Adipocyte hypertrophy has been extensively studied as a mediator in the development of insulin resistance and hyperinsulinemia and our results are in line with previous results (3).
Finally, subcutaneous adipocyte size was found to be associated with several long chain fatty acids, metabolites involved in fatty acid biosynthesis, markers of beta-oxidation of fatty acids, as well as markers of sphingolipid metabolism. Specifically, an offspring compound of ethyl benzoate was an important predictor. Benzoates have been shown to directly affect both insulin and glucagon secretion (19). The scaled prediction models also identified that liver fat and dopamine-sulfate 1 and methyl-4-hydroxybenzoate-sulfate, were important predictors for adipocyte cell size. Previous research has suggested a regulatory role for peripheral dopamine-sulfate in adipose tissue.
Clustering analyses identified three unique phenotypic groups, where levels of insulin resistance, defined by insulin clamps, differed significantly between the groups. At a tendency level, amount of visceral liver fat also differed but failed to reach statistical significance. We found several markers of amino acid metabolism that predict visceral adipose tissue, a finding that is in line with previous research as amino acid metabolites have been shown to predict insulin resistance (20). We also found a bile acid metabolite, as well as a glycolysis metabolite to predict visceral liver fat, two cellular processes we have mentioned previously to be associated with insulin resistance.

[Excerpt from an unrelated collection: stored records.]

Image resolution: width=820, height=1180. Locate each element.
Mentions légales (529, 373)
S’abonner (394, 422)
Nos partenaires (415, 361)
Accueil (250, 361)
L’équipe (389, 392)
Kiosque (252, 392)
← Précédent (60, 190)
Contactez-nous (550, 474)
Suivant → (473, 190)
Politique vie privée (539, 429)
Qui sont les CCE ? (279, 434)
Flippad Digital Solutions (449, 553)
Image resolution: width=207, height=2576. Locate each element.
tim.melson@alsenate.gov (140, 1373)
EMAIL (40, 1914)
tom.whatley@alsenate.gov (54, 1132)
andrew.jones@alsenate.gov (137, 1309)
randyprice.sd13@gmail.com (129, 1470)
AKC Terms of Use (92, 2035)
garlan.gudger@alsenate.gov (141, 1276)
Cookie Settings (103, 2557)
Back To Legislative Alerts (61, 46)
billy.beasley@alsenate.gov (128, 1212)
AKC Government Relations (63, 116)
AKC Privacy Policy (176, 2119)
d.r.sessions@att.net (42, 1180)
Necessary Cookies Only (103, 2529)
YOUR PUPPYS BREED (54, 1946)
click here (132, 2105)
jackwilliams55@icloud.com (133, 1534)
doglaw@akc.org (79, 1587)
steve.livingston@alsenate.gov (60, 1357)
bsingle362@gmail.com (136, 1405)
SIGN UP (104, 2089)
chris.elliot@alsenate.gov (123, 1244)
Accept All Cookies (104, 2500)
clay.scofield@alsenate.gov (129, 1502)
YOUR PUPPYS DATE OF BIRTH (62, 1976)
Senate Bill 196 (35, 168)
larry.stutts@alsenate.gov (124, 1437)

In our previous research, we observed that in these subjects both visceral and subcutaneous fat area by MRS evaluation were predicted by metabolites of fatty acid oxidation. Lipid oxidation metabolites also predicted liver lipid accumulation, and cardiac lipid storage was predicted by a metabolite of branched chain amino acid (BCAA) turnover (9). BCAA have previously been linked to IGT and overt type 2 diabetes and our findings are in line with these results (6, 21). Our findings in this study are thus an addition to previous findings. Ectopic lipid accumulation in liver was predicted by amount of subcutaneous adipose tissue, liver transaminases (s-ALAT), methylmalonate mma (??) and lipid metabolites. According to scaled models, predictors for visceral fat were subcutaneous adipocyte cell size and ectopic liver fat and insulin clamp. However, linear regression shows that only adipocyte cell size, age and alpha-tocopherol, were associated with visceral fat. Our data are not able to distinguish whether visceral fat accumulation precedes ectopic fat storage in the liver. In general, cross-validation for the machine learning model for ectopic adipose tissue surrounding the heart tissue was poor, nevertheless age, diastolic blood pressure, 2-acetamidophenol-sulfate, gamma-glutamyltyrosine and visceral fat, were the best predictors.
A major strength of this study is the extensive examination of subjects using clinical and biochemical variables, imaging data and untargeted metabolomics. Some limitations of our study should be considered. The relatively small number of subjects included in our study complicates our ability to cross-validate and generalize our machine learning models. Validation models on test dataset were impracticable in some cases due to size of the cohort. We believe that a trade-off between a lesser regression-mean squared error (RMSE) value and R2 is satisfactory in this dataset to signify the superior model for each endpoint.